Baca Juga : Dinas Kesehatan Metro Punya Puskesmas Inklusi Pertama di Indonesia
Yakni Puskesmas Iringmulyo, Banjarsari, Margorejo, dan Mulyojati.
Program ini terselenggara berkat kerja sama Dinas Kesehatan Metro dengan Yayasan Konservasi Way Seputih (YKWS).
Salah satu warga Iringmulyo dari kelompok masyarakat, Rumah Perempuan dan Anak (RPA), Aisyah, menyampaikan Puskesmas Iringmulyo saat ini kondisinya jauh lebih baik.
“Puskesmas Iringmulyo telah memfasilitasi semua kelompok masyarakat. Tentunya ini menjadi prestasi dari apa yang telah disiapkan oleh puskesmas,” kata Aisyah ketika ditemui di lokasi pada Rabu, 20 Juli 2022.
Pengajar di Institut Agama Islam Negeri (IAIN) Metro ini tergabung dalam kelompok kerja (pokja) Program WASH In HCF yang melakukan audit sosial terhadap Puskesmas Iringmulyo.

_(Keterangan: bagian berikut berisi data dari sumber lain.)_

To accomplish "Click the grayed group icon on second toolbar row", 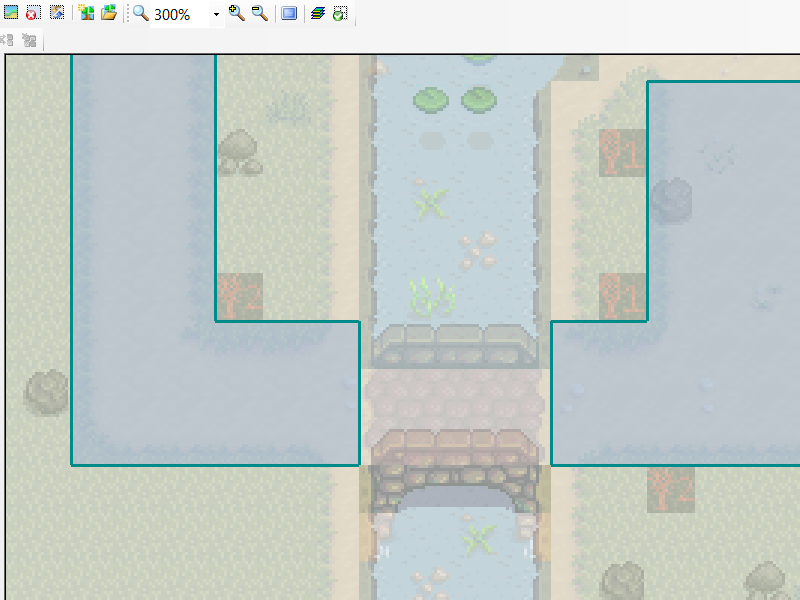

“Ketika kami memulai Program WASH In HCF ini setahun lalu, kondisi fasilitas puskesmas masih banyak yang harus dibenahi,” ujar dia.
Aisyah menuturkan dari sebelas indikator penilaian, pokja menyorot fasilitas toilet di puskesmas belum ramah gender, kelompok disabilitas, dan lansia.
Misalnya, toilet belum terpisah untuk laki-laki dan perempuan. Kemudian untuk Manajemen Kebersihan Menstruasi (MKM), puskesmas belum menyediakan pembalut wanita.
“Tetapi kita lihat sekarang, sudah banyak perkembangan yang tentunya lebih bagus. Terutama pada toilet yang sekarang sudah bisa diakses oleh disabilitas dan lansia,” kata Aisyah.
Rumah Perempuan dan Anak, lanjut dia, berharap fasilitas Puskesmas Iringmulyo bisa tetap terjaga dan siap dipakai kapan pun.
“Ketika fasilitas sudah ada, yang perlu diperhatikan adalah pemeliharaan, karena tidak mudah dan murah untuk menjaga agar tetap sustainable,” tutup dia.
Kepala Puskesmas Iringmulyo Dinas Kesehatan Metro, Muhtajir, menegaskan perlunya keterlibatan masyarakat dalam meningkatkan pelayanan di puskesmas sebagai pusat kesehatan masyarakat.
“Harus ada keterlibatan masyarakat dalam meningkatkan mutu pelayanan. Apalagi dengan sistem Badan Layanan Umum Daerah sekarang ini,” ujar dia.
Baca Juga : Pemerintah Kota Metro Berupaya Menekan Angka Kemiskinan
Muhtajir menilai masyarakat harus peduli dengan program dan kegiatan yang sedang dan akan dilakukan oleh Puskesmas Iringmulyo Dinas Kesehatan Metro.
“Agar mereka tahu kemana dana publik diarahkan atau digunakan, dan tidak segan-segan menjadi donatur untuk peningkatan mutu pelayanan terutama fasilitas puskesmas inklusi,” pungkas dia.